* EXTRACT PROVIDED:

When you first told me it would be nice to have me on the project, I thought I had no original story to tell. Giving it a thought, I do have my own story with my past struggles. What I want to talk about is the needed quest to mental health. Of course this is a topic much talked about nowadays and some public figures stand up for to raise awareness. However I feel that many people are still dreaded by the idea of having an appointment with a shrink or just talking about their feelings to a close friend or member of their family.

For me it all started in two steps with two different phases of shrink appointments and depression. As a kid, I had talent at school. I learned very fast and skipped a year at a very young age. I was considered as a dork by my classmates, a dork whom you could make fun of. I had no resilience due to my younger age to defend myself. I got depressed at the age of 10 because of that. Of course it didn’t get much better during teenage years. But still I guess I am not the only thing who faced this kind of situation. One of the ways I got some respect from my classmates was after I kissed a girl at a party when I was 14. 

A couple of years later, some guys were hitting on me. I was attracted by the idea of kissing boys too. When it went further than just a kiss I wasn’t sure if I liked it or not. I couldn’t bear the looks of others when I went to drink with a guy on a date. It was mostly in my head. When I came out to my friends months or years later depending on who, nobody said anything mean.

During the months that would decide whether my results would be good enough to be accepted in a renowned university in Paris, my mum stopped working for some months. She was in a burnout. At that time, that expression wasn’t used. She was clearly depressed and it affected me a lot.

* RAW DATA:

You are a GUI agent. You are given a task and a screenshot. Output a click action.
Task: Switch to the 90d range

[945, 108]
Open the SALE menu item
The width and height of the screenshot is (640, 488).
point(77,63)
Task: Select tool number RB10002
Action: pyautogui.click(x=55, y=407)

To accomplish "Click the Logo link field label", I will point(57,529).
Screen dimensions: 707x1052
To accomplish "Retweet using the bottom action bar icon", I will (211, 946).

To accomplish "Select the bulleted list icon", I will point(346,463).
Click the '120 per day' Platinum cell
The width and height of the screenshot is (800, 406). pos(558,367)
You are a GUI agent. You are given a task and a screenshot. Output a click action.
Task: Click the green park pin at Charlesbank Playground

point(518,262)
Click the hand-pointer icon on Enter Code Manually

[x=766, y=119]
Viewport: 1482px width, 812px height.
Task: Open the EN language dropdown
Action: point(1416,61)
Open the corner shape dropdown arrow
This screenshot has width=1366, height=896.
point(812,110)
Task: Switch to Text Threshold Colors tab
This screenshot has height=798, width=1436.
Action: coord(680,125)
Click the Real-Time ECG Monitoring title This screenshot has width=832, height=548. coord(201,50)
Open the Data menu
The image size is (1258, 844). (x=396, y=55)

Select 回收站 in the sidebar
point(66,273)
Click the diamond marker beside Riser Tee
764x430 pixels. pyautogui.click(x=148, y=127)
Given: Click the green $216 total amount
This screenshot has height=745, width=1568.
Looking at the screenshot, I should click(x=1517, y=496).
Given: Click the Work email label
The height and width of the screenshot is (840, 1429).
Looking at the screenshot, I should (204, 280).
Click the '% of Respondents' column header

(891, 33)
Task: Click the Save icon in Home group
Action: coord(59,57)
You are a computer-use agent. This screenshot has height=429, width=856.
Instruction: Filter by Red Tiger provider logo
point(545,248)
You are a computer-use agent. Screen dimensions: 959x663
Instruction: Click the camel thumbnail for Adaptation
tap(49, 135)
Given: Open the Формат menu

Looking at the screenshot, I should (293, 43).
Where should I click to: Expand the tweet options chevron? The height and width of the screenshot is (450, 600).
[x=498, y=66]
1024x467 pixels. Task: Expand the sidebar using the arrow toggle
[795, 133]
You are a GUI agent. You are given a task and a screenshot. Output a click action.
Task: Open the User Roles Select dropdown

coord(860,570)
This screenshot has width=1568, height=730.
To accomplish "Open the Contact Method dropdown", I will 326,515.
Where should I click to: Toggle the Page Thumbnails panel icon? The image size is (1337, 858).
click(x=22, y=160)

* TASKS TO CARRY OUT:
• a. Summarize the personal account on mental health in two sentences.
• b. Retype the personal account on mental health from "A couple of" to "affected me a lot.".

* RESPONSES FOR EACH TASK:
• a. The author wants to talk about the need to pursue mental health, since many people still dread seeing a shrink or talking about their feelings with a close friend or family member. The author describes being mocked as a gifted child who skipped a year, becoming depressed at 10, being attracted to boys and later coming out to friends without anyone saying anything mean, and being strongly affected by the mother's burnout during the months that would decide admission to a renowned Paris university.

• b.
A couple of years later, some guys were hitting on me. I was attracted by the idea of kissing boys too. When it went further than just a kiss I wasn’t sure if I liked it or not. I couldn’t bear the looks of others when I went to drink with a guy on a date. It was mostly in my head. When I came out to my friends months or years later depending on who, nobody said anything mean.

During the months that would decide whether my results would be good enough to be accepted in a renowned university in Paris, my mum stopped working for some months. She was in a burnout. At that time, that expression wasn’t used. She was clearly depressed and it affected me a lot.